Reputation: 99
I'm having an issue. It loops through the list of URLS, but it's not adding the text content of each page scraped to the presults list.
I haven't gotten to the raw text processing yet. I'll probably make a question for that once I get there if I can't figure out.
What is wrong here? The length of presults remains at 1 even though it seems to be looping through the list of urls for the scrape...
Here's part of the code I'm having an issue with:
counter=0
for xa in range(0,len(qresults)):
pageURL=qresults[xa].format()
pageresp= requests.get(pageURL, headers=headers)
if pageresp.status_code==200:
print(pageURL)
psoup=BeautifulSoup(pageresp.content, 'html.parser')
presults=[]
para=psoup.text
presults.append(para)
print(len(presults))
else: print("Could not reach domain")
print(len(presults))
Upvotes: 0
Views: 1241
Reputation: 77910
Your immediate problem is here:
presults=[]
para=psoup.text
presults.append(para)
On every for
iteration, you replace your existing presults
list with the empty list and add one item. On the next iteration, you again wipe out the previous result.

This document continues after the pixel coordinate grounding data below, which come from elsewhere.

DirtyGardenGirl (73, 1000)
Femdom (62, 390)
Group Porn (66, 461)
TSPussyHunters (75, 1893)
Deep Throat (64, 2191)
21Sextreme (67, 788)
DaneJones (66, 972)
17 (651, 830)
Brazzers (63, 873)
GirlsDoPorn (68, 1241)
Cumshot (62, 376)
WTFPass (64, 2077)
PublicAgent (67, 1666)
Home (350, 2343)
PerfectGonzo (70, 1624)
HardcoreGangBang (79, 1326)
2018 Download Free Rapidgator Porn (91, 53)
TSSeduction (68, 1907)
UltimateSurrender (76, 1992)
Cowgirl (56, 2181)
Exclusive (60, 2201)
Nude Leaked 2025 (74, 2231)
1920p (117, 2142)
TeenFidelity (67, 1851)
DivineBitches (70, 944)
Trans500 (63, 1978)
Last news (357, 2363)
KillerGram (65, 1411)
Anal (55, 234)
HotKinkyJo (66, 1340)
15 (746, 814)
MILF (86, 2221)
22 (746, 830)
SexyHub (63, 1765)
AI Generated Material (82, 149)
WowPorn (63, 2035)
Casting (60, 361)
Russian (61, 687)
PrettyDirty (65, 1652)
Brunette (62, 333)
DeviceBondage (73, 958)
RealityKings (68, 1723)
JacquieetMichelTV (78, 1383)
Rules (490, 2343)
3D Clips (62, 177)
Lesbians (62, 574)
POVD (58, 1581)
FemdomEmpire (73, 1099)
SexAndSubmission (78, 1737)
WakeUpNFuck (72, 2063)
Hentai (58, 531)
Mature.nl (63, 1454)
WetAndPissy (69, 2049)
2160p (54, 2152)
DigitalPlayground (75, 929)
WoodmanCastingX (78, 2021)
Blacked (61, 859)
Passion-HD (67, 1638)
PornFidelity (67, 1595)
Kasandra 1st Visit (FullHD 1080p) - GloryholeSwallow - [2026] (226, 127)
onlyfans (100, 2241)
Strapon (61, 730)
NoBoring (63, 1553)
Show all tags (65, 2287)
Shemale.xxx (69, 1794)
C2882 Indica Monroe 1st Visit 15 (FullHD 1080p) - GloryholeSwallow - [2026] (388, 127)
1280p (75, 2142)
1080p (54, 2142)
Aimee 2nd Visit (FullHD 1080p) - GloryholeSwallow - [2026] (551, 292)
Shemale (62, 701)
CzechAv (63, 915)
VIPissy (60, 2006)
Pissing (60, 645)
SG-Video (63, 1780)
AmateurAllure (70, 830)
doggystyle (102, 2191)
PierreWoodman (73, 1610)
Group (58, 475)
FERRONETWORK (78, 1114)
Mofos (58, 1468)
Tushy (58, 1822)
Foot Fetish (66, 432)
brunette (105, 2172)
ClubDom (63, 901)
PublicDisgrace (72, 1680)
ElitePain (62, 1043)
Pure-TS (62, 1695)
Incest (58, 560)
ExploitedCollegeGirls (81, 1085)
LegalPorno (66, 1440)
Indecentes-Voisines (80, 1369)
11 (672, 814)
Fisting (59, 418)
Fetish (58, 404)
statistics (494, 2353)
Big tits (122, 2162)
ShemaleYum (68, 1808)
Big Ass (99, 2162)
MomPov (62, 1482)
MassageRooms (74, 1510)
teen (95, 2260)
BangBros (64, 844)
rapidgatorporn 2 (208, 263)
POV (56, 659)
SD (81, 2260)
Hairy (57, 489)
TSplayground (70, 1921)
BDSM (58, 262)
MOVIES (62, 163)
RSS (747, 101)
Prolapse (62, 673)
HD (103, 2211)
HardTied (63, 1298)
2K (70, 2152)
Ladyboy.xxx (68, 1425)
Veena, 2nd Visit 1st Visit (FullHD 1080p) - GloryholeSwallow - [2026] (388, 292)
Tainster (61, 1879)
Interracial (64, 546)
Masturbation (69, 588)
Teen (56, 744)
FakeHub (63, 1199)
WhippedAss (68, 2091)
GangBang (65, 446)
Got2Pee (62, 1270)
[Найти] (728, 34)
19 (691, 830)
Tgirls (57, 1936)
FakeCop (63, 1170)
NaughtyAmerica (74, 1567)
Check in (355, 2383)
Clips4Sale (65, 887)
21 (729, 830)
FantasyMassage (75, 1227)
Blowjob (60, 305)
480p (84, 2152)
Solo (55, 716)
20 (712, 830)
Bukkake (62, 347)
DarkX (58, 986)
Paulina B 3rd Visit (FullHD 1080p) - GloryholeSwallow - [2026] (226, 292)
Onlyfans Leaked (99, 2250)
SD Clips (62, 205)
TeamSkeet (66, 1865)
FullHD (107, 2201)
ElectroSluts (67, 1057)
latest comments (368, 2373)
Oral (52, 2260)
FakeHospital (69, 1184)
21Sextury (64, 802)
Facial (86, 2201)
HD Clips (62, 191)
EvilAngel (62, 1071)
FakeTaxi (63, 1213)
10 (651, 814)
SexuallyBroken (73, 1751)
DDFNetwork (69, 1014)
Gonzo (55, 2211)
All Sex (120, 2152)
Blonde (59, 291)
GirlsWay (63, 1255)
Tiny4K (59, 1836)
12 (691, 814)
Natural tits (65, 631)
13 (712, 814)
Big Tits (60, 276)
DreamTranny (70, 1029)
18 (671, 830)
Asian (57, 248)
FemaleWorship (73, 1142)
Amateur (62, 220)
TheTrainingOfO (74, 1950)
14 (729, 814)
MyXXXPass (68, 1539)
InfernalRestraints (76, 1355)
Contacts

Your initialization must be done only once and that before the loop:
presults = []
for xa in range(0,len(qresults)):
Upvotes: 1
Reputation: 20362
Ok, I don't even see you looping through any URLs here, but below is a generic example of how this kind of request can be achieved.
import requests
from bs4 import BeautifulSoup
base_url = "http://www.privredni-imenik.com/pretraga?abcd=&keyword=&cities_id=0&category_id=0&sub_category_id=0&page=1"
current_page = 1
while current_page < 200:
print(current_page)
url = base_url + str(current_page)
#current_page += 1
r = requests.get(url)
zute_soup = BeautifulSoup(r.text, 'html.parser')
firme = zute_soup.findAll('div', {'class': 'jobs-item'})
for title in firme:
title1 = title.findAll('h6')[0].text
print(title1)
adresa = title.findAll('div', {'class': 'description'})[0].text
print(adresa)
kontakt = title.findAll('div', {'class': 'description'})[1].text
print(kontakt)
print('\n')
page_line = "{title1}\n{adresa}\n{kontakt}".format(
title1=title1,
adresa=adresa,
kontakt=kontakt
)
current_page += 1
Upvotes: 0